Diyarbakır’ın Bağlar ilçesi Tavşantepe Mahallesi’nde 21 Ağustos’ta kaybolan, 8 Eylül’de Eğertutmaz Deresi’nde cansız bedenine ulaşılan 8 yaşındaki Narin Güran’ın öldürülmesine ilişkin davada Cumhuriyet savcısı, mütalaasını hazırladı.
Diyarbakır 8. Ağır Ceza Mahkemesi'ne sunulan 16 sayfalık mütalaada, Narin Güran'ın 21 Ağustos günü gündüz saatlerinde kaybolduğu, ilk ihbarın ise saatler sonra ağabeyi Baran Güran tarafından saat 20:43 sıralarında yapıldığı belirtildi.
Savcı, ihbarın üzerine köyde arama çalışması başlatıldığını ancak arama çalışmalarının daha ikinci gününde ailenin kolluğu yanlış yönlendirmeye başladığını belirtti.

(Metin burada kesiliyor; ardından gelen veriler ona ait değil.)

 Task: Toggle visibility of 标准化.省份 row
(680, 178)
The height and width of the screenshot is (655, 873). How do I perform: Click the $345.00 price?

"Soruşturmayı Suriyelilere yönlendirmeye çalıştılar"
Aramaların devam ettiği sırada Narin’in kuzeni Muhammed K.’nin Suriyelilerin kaldığı çadırların yakınında kırmızı renkli bir çocuk terliği bulduğu ve kolluk yerine aileye bilgi verdiği belirtilen mütaalada, ailenin terliğin Narin’e ait olduğunu söyleyerek soruşturmayı, Suriyeli kişilere yönlendirilmeye çalıştıkları ifade edildi.
Mitalaada, amca Salim Güran’ın da muhtar olması sebebiyle sürekli kollukla birlikte hareket ettiği ve sergilediği şüpheli tavırların tutanak altına alındığı yer aldı.
Savcı, Narin kaybolduktan üç gün sonra çıkan yangına da dikkat çekti.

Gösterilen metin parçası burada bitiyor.